Do Kindergartners Really Need ‘Toxic Masculinity’ Training?

We’ve been hearing for far too long from the left that sexism and misogyny start at childhood, and that it’s up to us to make sure little boys and girls are carefully de-programmed from the natural inclinations of their gender.

This is all while diagnosing five-year-olds with gender dysphoria, giving them hormone blockers, and scolding their classmates for using the incorrect pronoun, of course.

Little boys who are naturally “masculine”, like the vast majority of little boys are? Must be stopped. Little boys who show any hint of being “feminine”? Let him do his thing.

Do you see a trend here? It’s the feminization of little boys.

And. It. Is. Toxic. 

Of course, to radical gender feminists, who happen to have a quite dominate presence in American academia, it is natural masculinity itself that is toxic.

And now, argues one professor, little boys ought to be trained not to perpetuate this dreaded toxic masculinity.

The Blaze reports:

A professor at the University of Wisconsin-Whitewater is calling for K-12 schools to create programs to combat “toxic masculinity” from kindergarten all the way through high school.

On Thursday, Campus Reform reported that professor Kathleen Elliott said that it’s imperative for elementary school teachers to “recognize, reject, and challenge simplified toxic masculinity” in children as young as kindergarten-aged.
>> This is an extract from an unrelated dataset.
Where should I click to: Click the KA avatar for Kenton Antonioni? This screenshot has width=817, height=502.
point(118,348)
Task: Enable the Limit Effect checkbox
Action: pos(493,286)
Elliott argues that by integrating collegiate “Men’s Projects” — which, according to Campus Reform, are programs that “typically probes participants to reflect on the ramifications of masculinity” — into K-12 schools could help eradicate “toxic masculinity.”


So, how does this particular school of thought define “toxic masculinity”? The Blaze cites

Toxic masculinity is a narrow and repressive description of manhood, designating manhood as defined by violence, sex, status and aggression. It’s the cultural ideal of manliness, where strength is everything while emotions are a weakness; where sex and brutality are yardsticks by which men are measured, while supposedly “feminine” traits—which can range from emotional vulnerability to simply not being hypersexual—are the means by which your status as “man” can be taken away.

If you’re one of those crazy free thinkers, you may notice something misleading, at best, about this definition.

Is the “cultural ideal of manliness” really one of violence, sex, status, and aggression? What culture? Western Christian culture? Because I don’t really see that, sorry.

Different cultures have different ideas of manliness, and lots of guys throughout human history have been absolute jerks or even downright monsters, to women. This is true.

But it’s entirely dishonest to reduce the cultural idea of manliness down to these brutish terms when so many men throughout history and right here today use their drive for “status,” their strength, and their ability to repress emotions for the good of all mankind. 

Wars, law enforcement, first responders, rescue workers during natural disasters like Hurricane Harvey; many men use their natural masculinity to help and protect women and children every single day.

In Western culture, it has for centuries been considered virtuous for a man to selflessly dedicate his life to providing for his family and contributing to society, not to run around chasing women and being a jerk.

Strength is a good thing and learning to “repress emotions” can be a very good thing too at times, for both men and women.

But is it really a good thing to tell little boys that their natural inclination to display strength, compete, and strive to “be a man” is wrong and they ought to strive to be more feminine?

Aren’t we being constantly told, after all, that it’s wrong to suppress someone’s “gender identity”?

There is, truly, nothing wrong with “being a man”, and both men and women can use their masculinity or their femininity for good, or for bad.

But feminists seem determined to rewrite the human race until it fits their agenda perfectly which is, sadly for them, never going to happen.